FasterXML / jackson-dataformats-binary

Uber-project for standard Jackson binary format backends: avro, cbor, ion, protobuf, smile
Apache License 2.0
314 stars 136 forks source link

Unable to set a compression input/output decorator to a `SmileFactory` #153

Closed guidomedina closed 5 years ago

guidomedina commented 5 years ago

I have a special need for the riak-java-client which only allows me to use an ObjectMapper to serialize/deserialize key-values, I would like to decorate a SmileFactory with compressors like LZ4, Snappy or GZip but at the moment this is not possible, when I try a mapper like the following:

public static final Charset UTF8=Charset.forName("UTF-8");

public static final ObjectMapper GZIP_JSON_MAPPER=new ObjectMapper(new SmileFactory().disable(ENCODE_BINARY_AS_7BIT)
   .setInputDecorator(new InputDecorator()
   {
     @Override
     public InputStream decorate(IOContext context,InputStream inputStream) throws IOException
     {
       return new GZIPInputStream(inputStream);
     }

     @Override
     public InputStream decorate(IOContext context,byte[] bytes,int offset,int length) throws IOException
     {
       return new GZIPInputStream(new ByteArrayInputStream(bytes,offset,length));
     }

     @Override
     public Reader decorate(IOContext context,Reader reader) throws IOException
     {
       return new InputStreamReader(new GZIPInputStream(new ReaderInputStream(reader)),UTF8);
     }
   })
   .setOutputDecorator(new OutputDecorator()
   {
     @Override
     public OutputStream decorate(IOContext context,OutputStream outputStream) throws IOException
     {
       return new GZIPOutputStream(outputStream);
     }

     @Override
     public Writer decorate(IOContext context,Writer writer) throws IOException
     {
       return new OutputStreamWriter(new GZIPOutputStream(new WriterOutputStream(writer,UTF8)));
     }
   }))
   .disable(DeserializationFeature.FAIL_ON_UNKNOWN_PROPERTIES)
   .disable(SerializationFeature.FAIL_ON_EMPTY_BEANS)
   .setSerializationInclusion(JsonInclude.Include.NON_NULL)
   .disable(SerializationFeature.WRITE_DATES_AS_TIMESTAMPS);

This is the exception I get:

Exception in thread "main" java.util.zip.ZipException: Not in GZIP format
    at java.util.zip.GZIPInputStream.readHeader(GZIPInputStream.java:165)
    at java.util.zip.GZIPInputStream.<init>(GZIPInputStream.java:79)
    at java.util.zip.GZIPInputStream.<init>(GZIPInputStream.java:91)
    at ...JsonUtils$4.decorate(JsonUtils.java:162)
    at com.fasterxml.jackson.core.JsonFactory._decorate(JsonFactory.java:1459)
    at com.fasterxml.jackson.dataformat.smile.SmileFactory.createParser(SmileFactory.java:330)
    at com.fasterxml.jackson.dataformat.smile.SmileFactory.createParser(SmileFactory.java:320)
    at com.fasterxml.jackson.dataformat.smile.SmileFactory.createParser(SmileFactory.java:29)
    at com.fasterxml.jackson.databind.ObjectMapper.readValue(ObjectMapper.java:3091)
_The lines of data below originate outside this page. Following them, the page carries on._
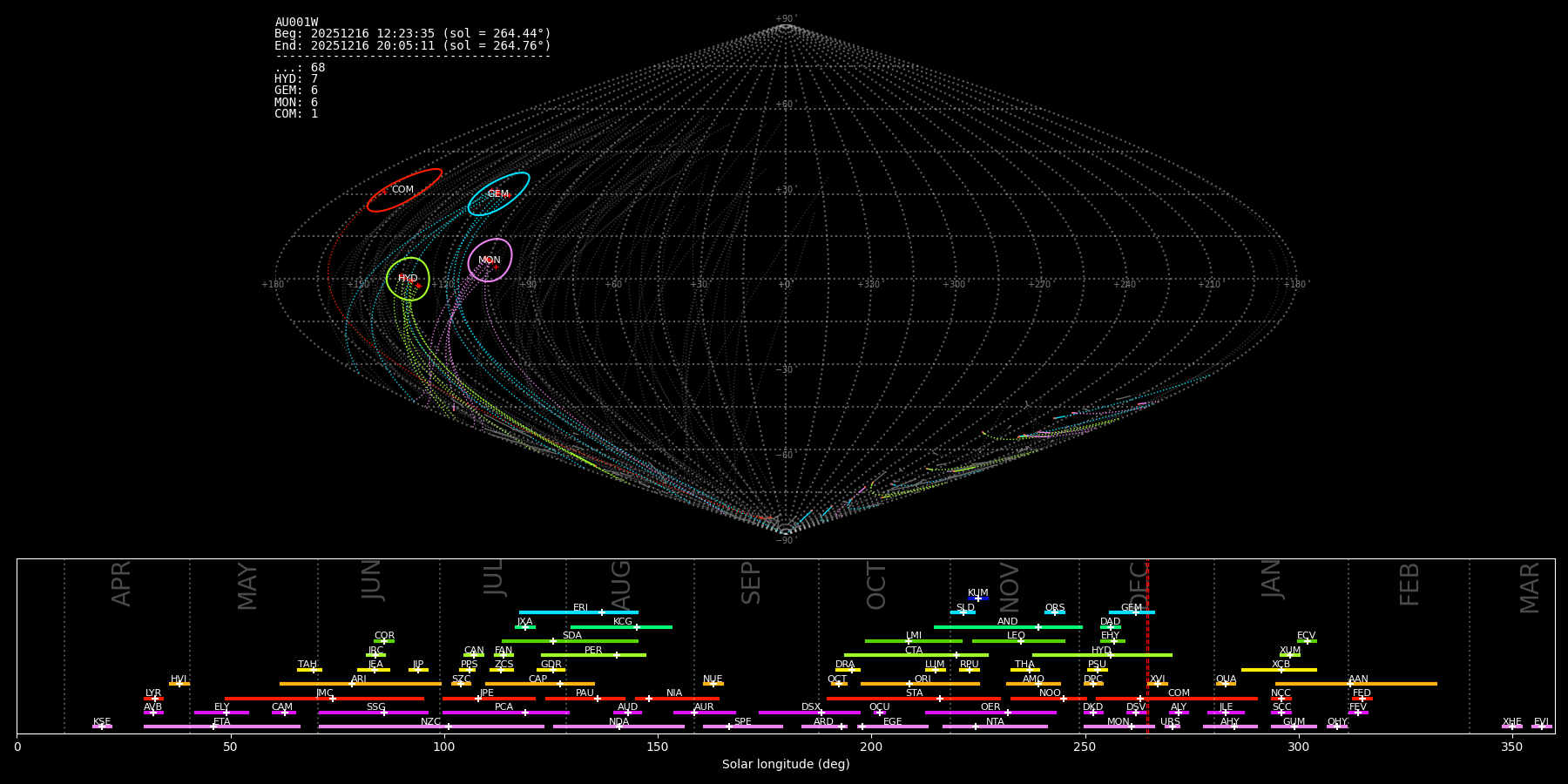Click the 'HYD: 7' count in header text
This screenshot has width=1568, height=784.
(x=296, y=79)
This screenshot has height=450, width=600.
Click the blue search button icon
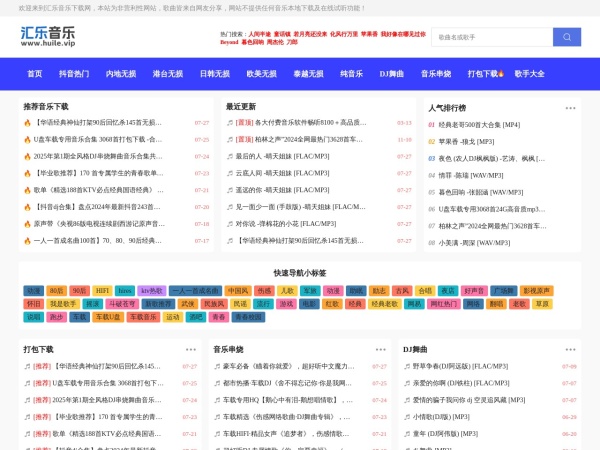tap(566, 37)
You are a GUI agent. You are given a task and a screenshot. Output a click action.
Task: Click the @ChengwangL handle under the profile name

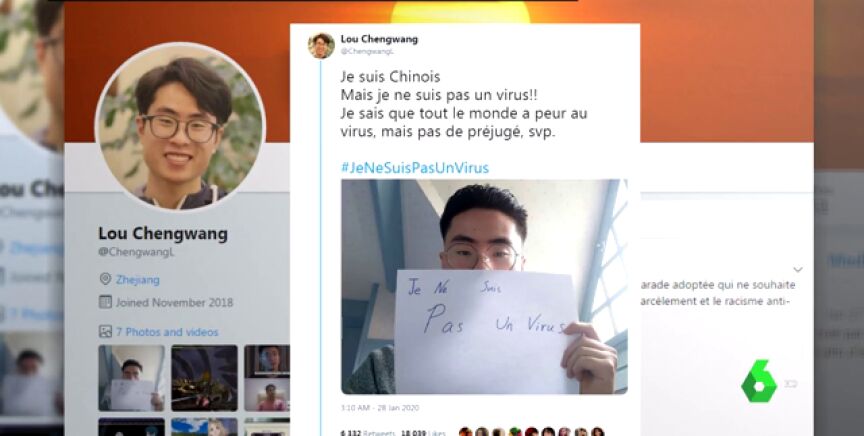point(137,251)
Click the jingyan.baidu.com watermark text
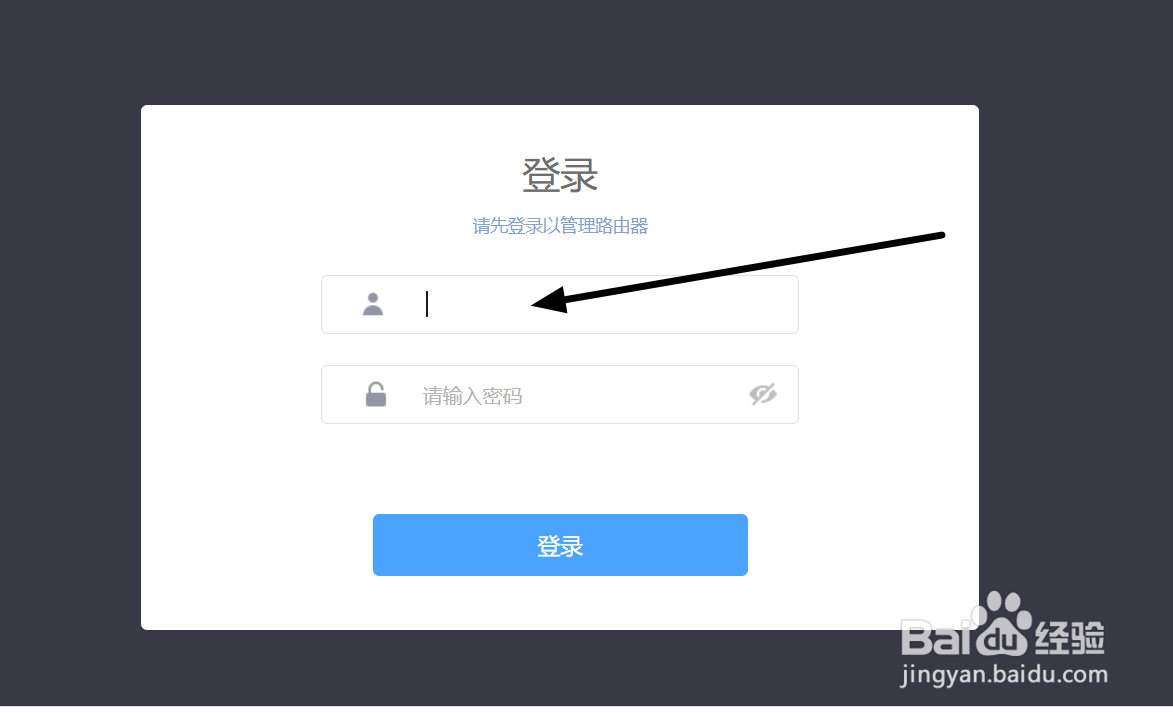Screen dimensions: 1173x715 (1004, 675)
I used Gzip as an example, in reality I'm using both LZ4 and Gzip and both throw exceptions when I try with a SmileFactory, this works perfectly with a JsonFactory, the reason for me to prefer a SmileFactory over a JsonFactory is because it is notice-able faster than the JsonFactory so basically it'll help compensate the price I pay for compression.

cowtowncoder commented 5 years ago

Thank you for reporting this. I hope to look into this soon -- decoration may not be properly tested for all codec factories, but obviously should work.
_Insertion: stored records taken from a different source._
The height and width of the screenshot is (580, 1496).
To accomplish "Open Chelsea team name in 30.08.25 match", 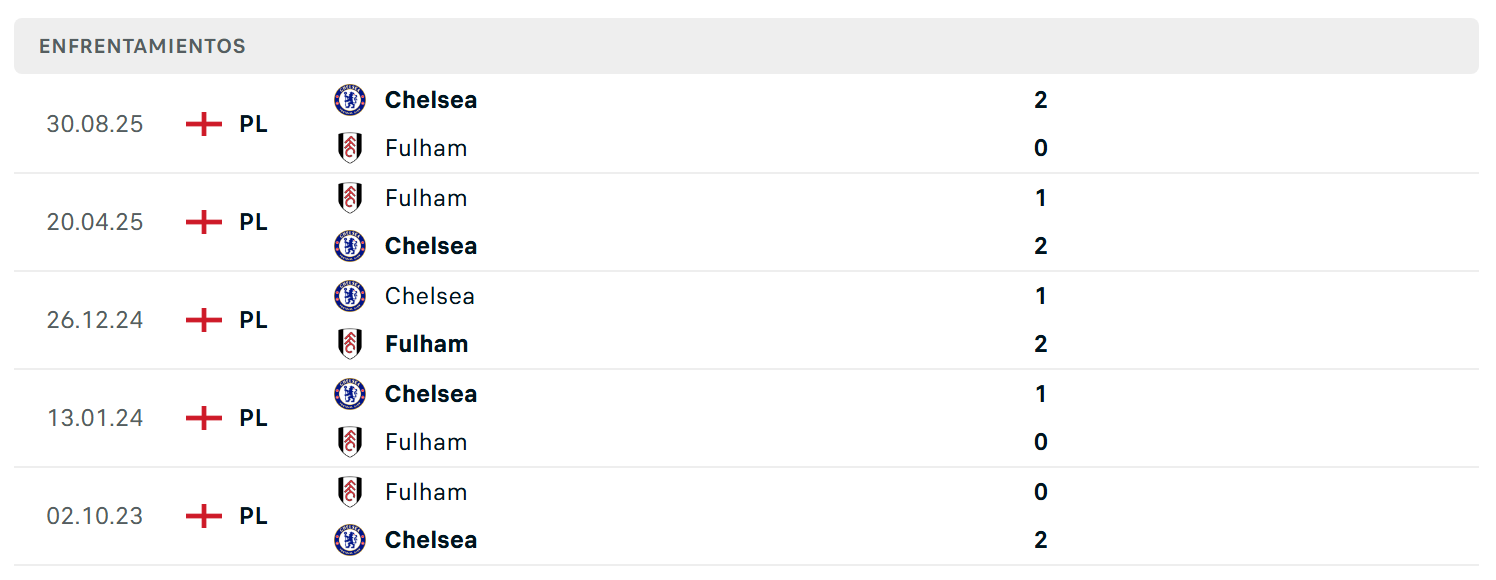I will tap(431, 100).
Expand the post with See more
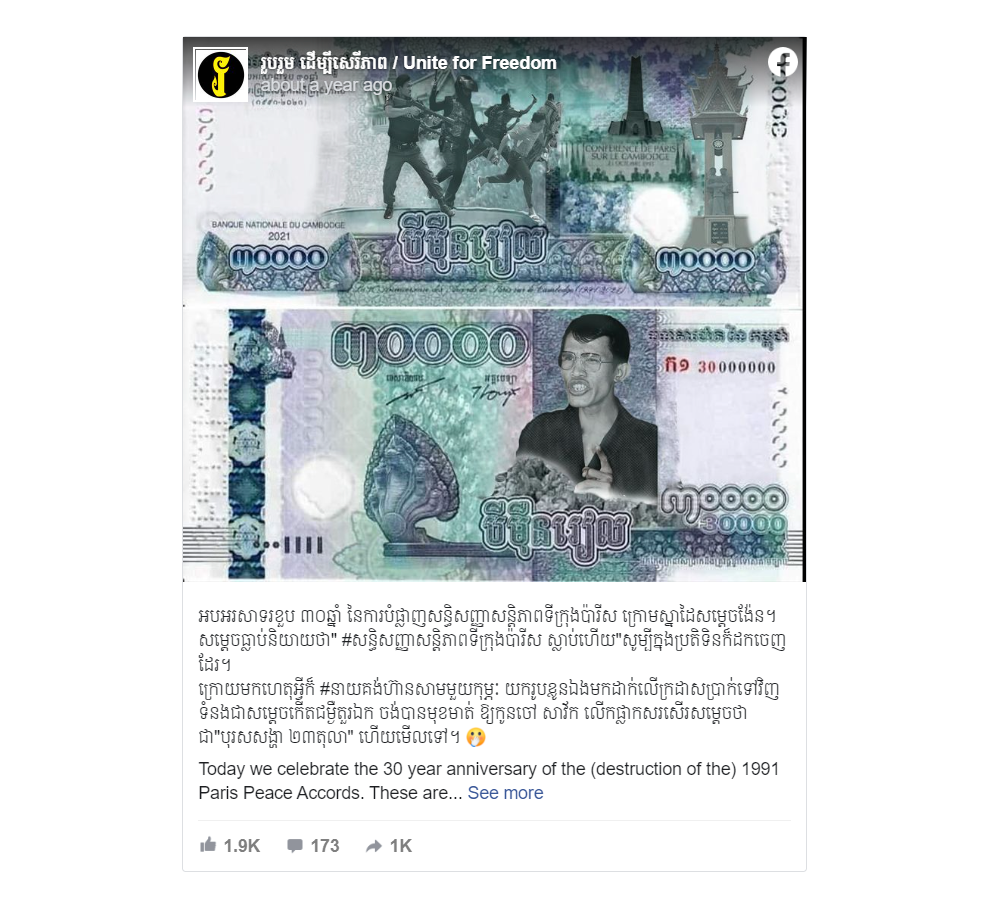 [x=505, y=793]
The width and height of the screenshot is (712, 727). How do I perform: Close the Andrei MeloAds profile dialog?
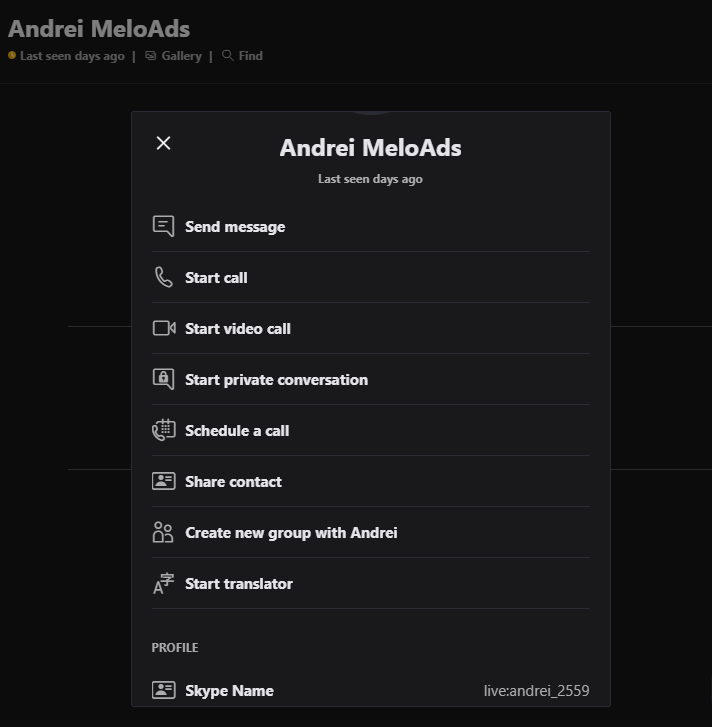[x=164, y=143]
cowtowncoder commented 5 years ago

Ah-ha. Looks like there's "double decoration" for particular parser factory method(s). I'll try to create good regression test here.

cowtowncoder commented 5 years ago

@guidomedina I found the problem, and it affects createParser() methods that take byte[]: I can fix it for 2.9.8. In the meantime you may want to explicitly construct ByteArrayInputStream, to work around the problem (that factory method does not "double-decorate" as far as I can see).
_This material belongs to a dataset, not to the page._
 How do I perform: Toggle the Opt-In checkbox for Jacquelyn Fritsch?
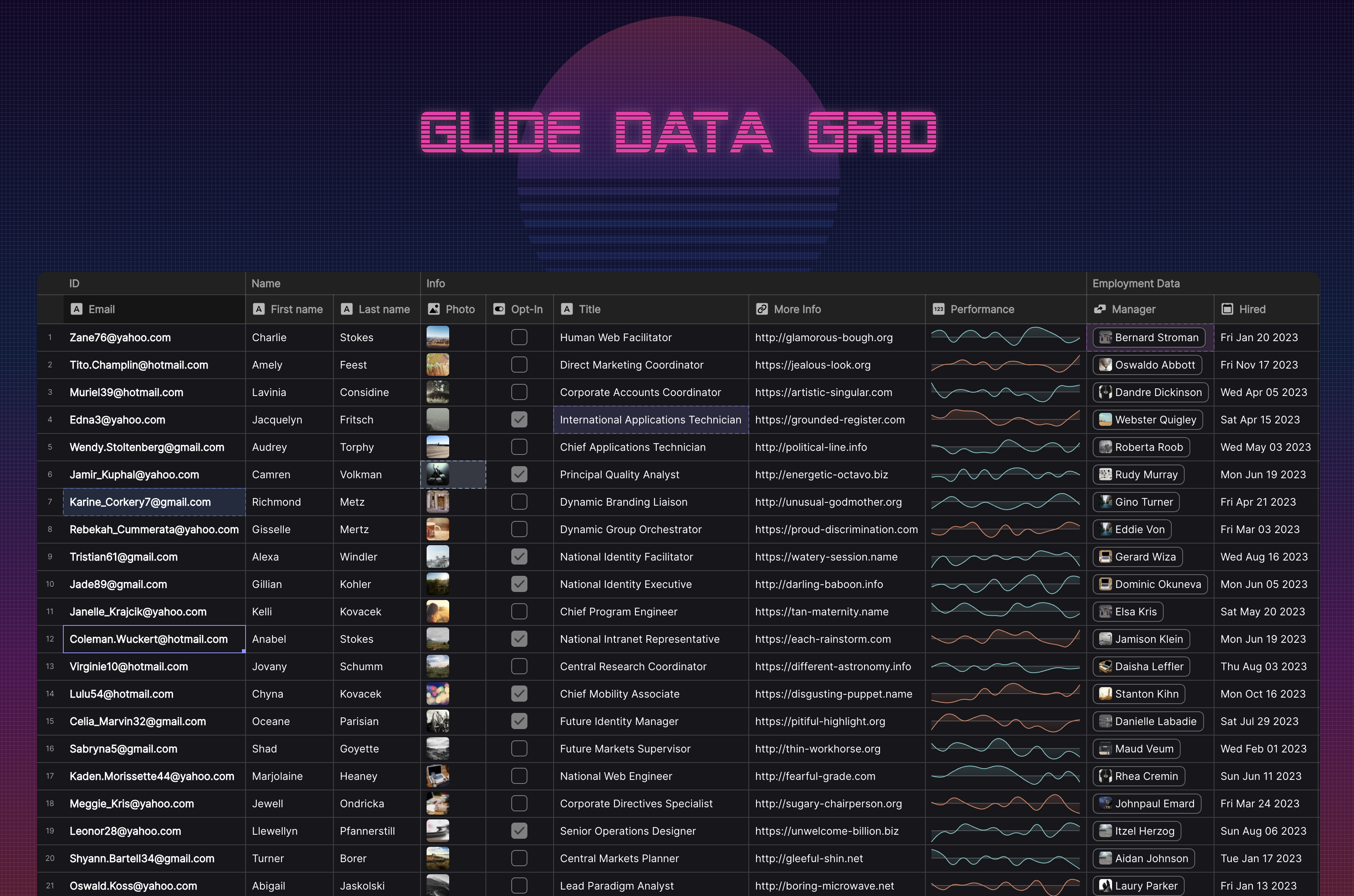pos(519,419)
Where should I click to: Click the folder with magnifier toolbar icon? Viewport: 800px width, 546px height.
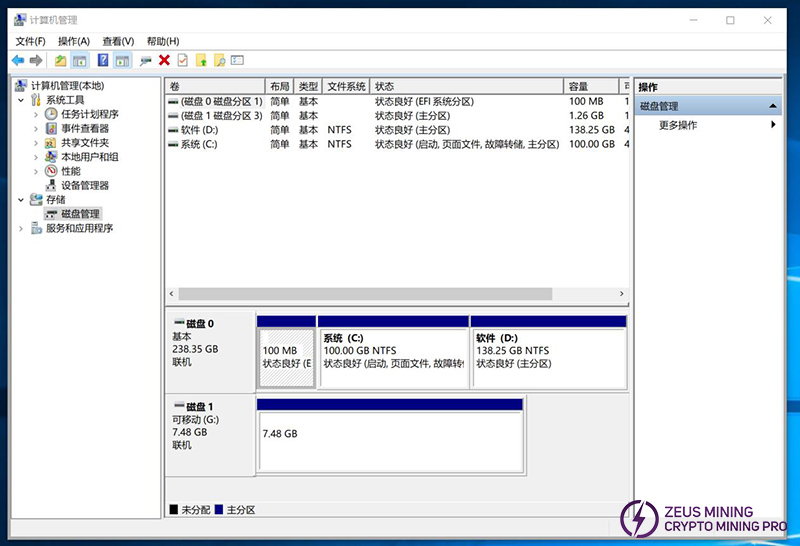point(219,60)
guidomedina commented 5 years ago

Hi @cowtowncoder thanks for the fix, I'll wait for 2.9.8 because I also added converters from one or more mappers to another on the fly for our data so the migration happens seamlessly.

We basically use a mapper based on the content-type to read and write with a target mapper and content-type, for example here is a list of few content-type we are using:

With this fix now we will be able to add:

I know this has nothing to do with the issue; I'm just trying to give you another scenario of how your awesome APIs are put to use, keep up the great work you do ;-)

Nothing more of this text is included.